:: Trecho fornecido ::
"""

Com energia e determinação, encontrou-se comigo um homem relativamente jovem, no meio duma rua por onde transito habitualmente. Ao ver-me, interpelou-me. “O senhor é padre católico?”. Respondi-lhe afirmativamente.
Fitou-me de forma algo arrogante, manifestando um ar de superioridade e de desprezo.
“Sabe, explicou, eu sou, apesar de tudo, uma pessoa compreensiva. E sinto pena daquelas que podiam fazer mais pela vida e se embiocam em beatices dentro duma igreja, com missas e mais missas, terços e mais terços, esquecendo-se do essencial.”
Continuou a olhar-me com um certo semblante de catedrático universal dos outros, indiscutível naquilo que diz, naquilo que pensa e também naquilo que ensina ou julga dever ensinar.
Surpreendido, perguntei: “O que deseja de mim?”
Prontamente, disse: “O senhor, que anda vestido de padre, dedique-se ao essencial.”
“Bem, mas o que entende por essencial?”

"""

:: Exercícios propostos ::
**1.** Transcreva todas as perguntas em discurso direto que aparecem no trecho.
**2.** Responda com base no trecho:
(a) Onde se deu o encontro com o homem?
(b) Como o homem se define a si mesmo?
(c) A que o homem pede que o padre se dedique?
O material que vem a seguir não tem relação com o trecho.

:: Dados fornecidos ::

"""

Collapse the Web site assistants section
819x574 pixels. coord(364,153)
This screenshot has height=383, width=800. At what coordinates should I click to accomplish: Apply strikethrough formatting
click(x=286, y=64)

"""

:: Exercícios resolvidos ::
**1.**
"O senhor é padre católico?"
"O que deseja de mim?"
"Bem, mas o que entende por essencial?"

**2.**
(a) No meio de uma rua por onde o narrador transita habitualmente.
(b) Como uma pessoa compreensiva, apesar de tudo.
(c) Ao essencial.